Entra uma rapariga na carruagem. Olho-a. Tem umas sandálias calçadas, tipo colibri, de plástico bege, daquelas baratas que se compram no Paraíso do Calçado e cheiram a cholé quando se descalçam. Morena, com umas covas nos olhos e a sombra do buço a marcar-lhe o rosto, a rapariga não terá mais de vinte anos. O cabelo é enorme, escuro, exageradamente comprido. Deve chegar-lhe ao rabo. Faz lembrar uma Eva ignota. Vê-se que tem orgulho no seu cabelo. Não pára de lhe mexer. Faz nós nas pontas. Pouco depois, desmancha-os para logo de seguida fazer outros.
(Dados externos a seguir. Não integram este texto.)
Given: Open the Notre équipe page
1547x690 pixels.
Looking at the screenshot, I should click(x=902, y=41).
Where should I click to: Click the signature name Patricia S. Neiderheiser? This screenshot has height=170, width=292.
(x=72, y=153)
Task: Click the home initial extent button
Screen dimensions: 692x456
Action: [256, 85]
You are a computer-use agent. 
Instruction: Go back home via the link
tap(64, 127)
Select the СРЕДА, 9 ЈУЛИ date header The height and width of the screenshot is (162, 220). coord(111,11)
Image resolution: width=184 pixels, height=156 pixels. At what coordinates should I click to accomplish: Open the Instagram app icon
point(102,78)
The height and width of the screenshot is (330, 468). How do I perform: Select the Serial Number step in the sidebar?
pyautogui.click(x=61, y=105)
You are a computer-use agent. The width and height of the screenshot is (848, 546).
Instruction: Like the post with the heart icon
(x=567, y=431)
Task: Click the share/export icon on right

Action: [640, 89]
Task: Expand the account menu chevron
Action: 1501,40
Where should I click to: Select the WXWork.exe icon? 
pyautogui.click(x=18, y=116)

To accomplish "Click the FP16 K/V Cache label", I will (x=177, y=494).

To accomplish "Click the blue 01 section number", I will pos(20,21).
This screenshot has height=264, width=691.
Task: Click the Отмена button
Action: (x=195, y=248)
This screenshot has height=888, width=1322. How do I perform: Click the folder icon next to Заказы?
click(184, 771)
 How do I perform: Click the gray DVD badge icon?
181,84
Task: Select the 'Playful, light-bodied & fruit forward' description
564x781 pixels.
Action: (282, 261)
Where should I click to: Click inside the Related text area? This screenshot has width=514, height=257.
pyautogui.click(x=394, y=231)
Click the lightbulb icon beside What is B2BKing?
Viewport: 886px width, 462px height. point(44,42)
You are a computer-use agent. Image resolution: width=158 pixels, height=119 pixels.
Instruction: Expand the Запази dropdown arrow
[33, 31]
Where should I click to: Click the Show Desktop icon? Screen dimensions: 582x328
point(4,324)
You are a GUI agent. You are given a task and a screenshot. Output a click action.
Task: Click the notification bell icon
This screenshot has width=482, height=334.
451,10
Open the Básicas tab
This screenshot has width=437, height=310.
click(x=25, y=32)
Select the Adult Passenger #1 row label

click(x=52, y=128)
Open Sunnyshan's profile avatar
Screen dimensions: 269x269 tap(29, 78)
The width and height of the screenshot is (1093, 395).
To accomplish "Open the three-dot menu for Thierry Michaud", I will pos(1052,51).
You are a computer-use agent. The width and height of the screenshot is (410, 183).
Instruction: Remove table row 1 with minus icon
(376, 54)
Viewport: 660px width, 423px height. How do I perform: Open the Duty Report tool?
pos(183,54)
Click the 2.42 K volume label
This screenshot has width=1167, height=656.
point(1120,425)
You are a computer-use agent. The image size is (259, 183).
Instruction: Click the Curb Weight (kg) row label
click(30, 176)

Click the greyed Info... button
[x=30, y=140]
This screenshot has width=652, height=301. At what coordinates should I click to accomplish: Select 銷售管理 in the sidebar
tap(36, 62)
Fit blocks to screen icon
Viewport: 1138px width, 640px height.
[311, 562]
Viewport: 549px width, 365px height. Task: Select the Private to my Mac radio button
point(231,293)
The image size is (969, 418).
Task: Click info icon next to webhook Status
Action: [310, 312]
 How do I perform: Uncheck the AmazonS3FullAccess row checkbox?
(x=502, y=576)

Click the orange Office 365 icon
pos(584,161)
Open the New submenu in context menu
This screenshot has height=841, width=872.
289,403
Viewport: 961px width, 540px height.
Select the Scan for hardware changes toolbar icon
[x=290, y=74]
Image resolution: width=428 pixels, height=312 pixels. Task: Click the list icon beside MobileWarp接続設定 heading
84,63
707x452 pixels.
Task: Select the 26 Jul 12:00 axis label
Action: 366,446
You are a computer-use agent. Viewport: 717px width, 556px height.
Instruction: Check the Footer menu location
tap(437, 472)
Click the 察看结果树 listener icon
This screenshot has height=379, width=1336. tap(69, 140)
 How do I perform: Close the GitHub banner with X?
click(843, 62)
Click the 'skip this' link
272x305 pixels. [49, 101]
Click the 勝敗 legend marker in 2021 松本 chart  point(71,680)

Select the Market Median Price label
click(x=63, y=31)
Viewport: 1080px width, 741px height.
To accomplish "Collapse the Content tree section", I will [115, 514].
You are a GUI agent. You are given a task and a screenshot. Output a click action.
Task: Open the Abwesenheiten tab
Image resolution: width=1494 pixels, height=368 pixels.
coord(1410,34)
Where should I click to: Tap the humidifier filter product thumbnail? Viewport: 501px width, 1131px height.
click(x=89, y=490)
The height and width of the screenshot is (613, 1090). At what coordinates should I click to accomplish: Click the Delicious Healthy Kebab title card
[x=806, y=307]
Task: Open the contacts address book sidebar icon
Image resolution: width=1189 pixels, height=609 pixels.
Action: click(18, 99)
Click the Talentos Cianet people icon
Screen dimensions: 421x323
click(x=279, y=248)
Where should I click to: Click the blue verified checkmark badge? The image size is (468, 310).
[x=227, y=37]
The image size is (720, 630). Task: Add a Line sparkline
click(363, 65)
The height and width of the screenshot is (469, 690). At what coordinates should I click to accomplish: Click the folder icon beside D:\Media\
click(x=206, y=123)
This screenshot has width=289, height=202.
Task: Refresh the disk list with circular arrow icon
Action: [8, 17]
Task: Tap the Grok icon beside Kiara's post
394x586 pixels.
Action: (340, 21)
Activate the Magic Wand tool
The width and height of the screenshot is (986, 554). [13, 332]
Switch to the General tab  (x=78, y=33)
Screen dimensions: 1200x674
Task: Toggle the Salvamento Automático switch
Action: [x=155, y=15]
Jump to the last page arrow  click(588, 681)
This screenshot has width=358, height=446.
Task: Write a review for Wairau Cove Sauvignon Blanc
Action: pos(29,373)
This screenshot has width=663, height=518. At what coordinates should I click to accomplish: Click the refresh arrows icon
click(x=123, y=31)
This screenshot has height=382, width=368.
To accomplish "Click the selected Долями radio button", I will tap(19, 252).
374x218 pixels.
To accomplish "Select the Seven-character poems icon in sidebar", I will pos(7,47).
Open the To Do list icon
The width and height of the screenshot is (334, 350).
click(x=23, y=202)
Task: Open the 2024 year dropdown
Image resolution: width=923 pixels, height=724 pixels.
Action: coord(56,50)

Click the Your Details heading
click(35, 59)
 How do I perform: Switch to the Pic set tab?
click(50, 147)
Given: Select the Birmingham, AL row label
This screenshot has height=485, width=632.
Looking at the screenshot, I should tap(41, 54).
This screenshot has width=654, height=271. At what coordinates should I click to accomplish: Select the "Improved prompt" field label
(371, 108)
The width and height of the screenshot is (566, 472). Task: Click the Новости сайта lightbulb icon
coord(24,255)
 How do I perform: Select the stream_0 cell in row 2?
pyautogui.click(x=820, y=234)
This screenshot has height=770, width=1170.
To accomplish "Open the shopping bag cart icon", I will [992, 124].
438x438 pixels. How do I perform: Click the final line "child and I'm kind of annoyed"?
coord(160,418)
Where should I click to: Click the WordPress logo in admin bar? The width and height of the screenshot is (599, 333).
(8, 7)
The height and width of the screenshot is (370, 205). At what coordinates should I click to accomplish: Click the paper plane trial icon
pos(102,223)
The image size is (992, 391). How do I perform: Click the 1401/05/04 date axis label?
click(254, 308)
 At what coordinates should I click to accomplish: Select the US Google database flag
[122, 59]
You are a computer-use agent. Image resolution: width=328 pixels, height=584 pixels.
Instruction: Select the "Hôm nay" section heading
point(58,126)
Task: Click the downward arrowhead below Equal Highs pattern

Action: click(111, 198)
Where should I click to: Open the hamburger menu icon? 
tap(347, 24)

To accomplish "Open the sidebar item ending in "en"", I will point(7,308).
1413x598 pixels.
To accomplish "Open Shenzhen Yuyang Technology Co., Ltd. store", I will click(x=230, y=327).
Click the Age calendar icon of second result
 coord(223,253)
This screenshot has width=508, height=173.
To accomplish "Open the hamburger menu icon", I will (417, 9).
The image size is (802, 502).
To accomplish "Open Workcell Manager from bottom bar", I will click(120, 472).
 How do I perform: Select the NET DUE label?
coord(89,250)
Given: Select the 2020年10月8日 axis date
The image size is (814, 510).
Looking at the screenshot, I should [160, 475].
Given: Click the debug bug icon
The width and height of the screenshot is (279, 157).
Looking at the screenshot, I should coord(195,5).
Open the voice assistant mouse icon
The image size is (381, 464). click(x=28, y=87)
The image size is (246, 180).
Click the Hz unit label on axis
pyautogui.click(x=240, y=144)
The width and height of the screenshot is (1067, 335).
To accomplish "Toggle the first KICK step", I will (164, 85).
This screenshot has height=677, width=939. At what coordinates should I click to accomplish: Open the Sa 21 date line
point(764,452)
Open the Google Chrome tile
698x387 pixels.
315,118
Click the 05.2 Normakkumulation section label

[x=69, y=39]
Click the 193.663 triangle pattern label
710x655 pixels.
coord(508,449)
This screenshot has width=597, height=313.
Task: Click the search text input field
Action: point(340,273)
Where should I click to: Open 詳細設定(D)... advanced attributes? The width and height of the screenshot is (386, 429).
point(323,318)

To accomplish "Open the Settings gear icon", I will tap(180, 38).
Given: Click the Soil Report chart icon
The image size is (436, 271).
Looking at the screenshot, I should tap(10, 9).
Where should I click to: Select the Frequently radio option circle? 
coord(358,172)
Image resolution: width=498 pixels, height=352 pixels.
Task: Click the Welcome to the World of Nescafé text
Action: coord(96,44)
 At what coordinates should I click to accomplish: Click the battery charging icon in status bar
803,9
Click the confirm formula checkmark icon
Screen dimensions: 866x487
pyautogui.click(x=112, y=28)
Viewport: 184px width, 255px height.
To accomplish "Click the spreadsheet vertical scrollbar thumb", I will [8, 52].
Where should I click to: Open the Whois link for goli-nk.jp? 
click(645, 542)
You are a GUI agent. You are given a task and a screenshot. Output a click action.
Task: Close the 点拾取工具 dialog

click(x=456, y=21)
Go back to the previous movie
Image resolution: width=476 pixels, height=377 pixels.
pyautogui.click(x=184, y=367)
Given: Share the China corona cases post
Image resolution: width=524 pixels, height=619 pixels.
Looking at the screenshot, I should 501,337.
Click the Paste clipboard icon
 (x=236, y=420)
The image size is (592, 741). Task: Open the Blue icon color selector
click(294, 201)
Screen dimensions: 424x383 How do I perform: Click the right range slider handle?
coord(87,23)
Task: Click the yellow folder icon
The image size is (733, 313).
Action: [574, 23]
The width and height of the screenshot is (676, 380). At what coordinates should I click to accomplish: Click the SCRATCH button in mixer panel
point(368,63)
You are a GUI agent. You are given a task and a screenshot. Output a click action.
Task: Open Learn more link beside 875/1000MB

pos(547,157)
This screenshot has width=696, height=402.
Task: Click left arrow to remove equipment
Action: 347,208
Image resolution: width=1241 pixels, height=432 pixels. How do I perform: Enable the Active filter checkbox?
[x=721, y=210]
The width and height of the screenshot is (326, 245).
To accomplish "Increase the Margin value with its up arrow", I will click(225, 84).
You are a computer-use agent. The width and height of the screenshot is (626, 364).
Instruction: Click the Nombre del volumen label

Quando se cansa dos nós, começa a enrolar o cabelo em volta do pescoço. Como se fosse um lenço. Ou um colar. Ou uma corda para se enforcar. Ou uma serpente de língua bífida que, sibilante, lhe oferece uma maçã. Por fim, deixa de brincar com o cabelo e arremessa-o para trás das costas. Olha em redor e dá um estalido com a pastilha elástica que mastiga. Tem noção de que o seu cabelo dá nas vistas e isso alegra-a. O que a rapariga não percebe é que é a feiura do seu cabelo-serpente que prende o olhar de quem com ela se cruza. É um cabelo baço, sem brilho, sem volume, com uma ondulação incipiente. Tenho pena da Eva que masca pastilha elástica na carruagem do metro que vai para Odivelas. Se tivesse uma tesoura à mão cortava-lhe o cabelo, tornava-a banal, livrava-a dos olhares alheios.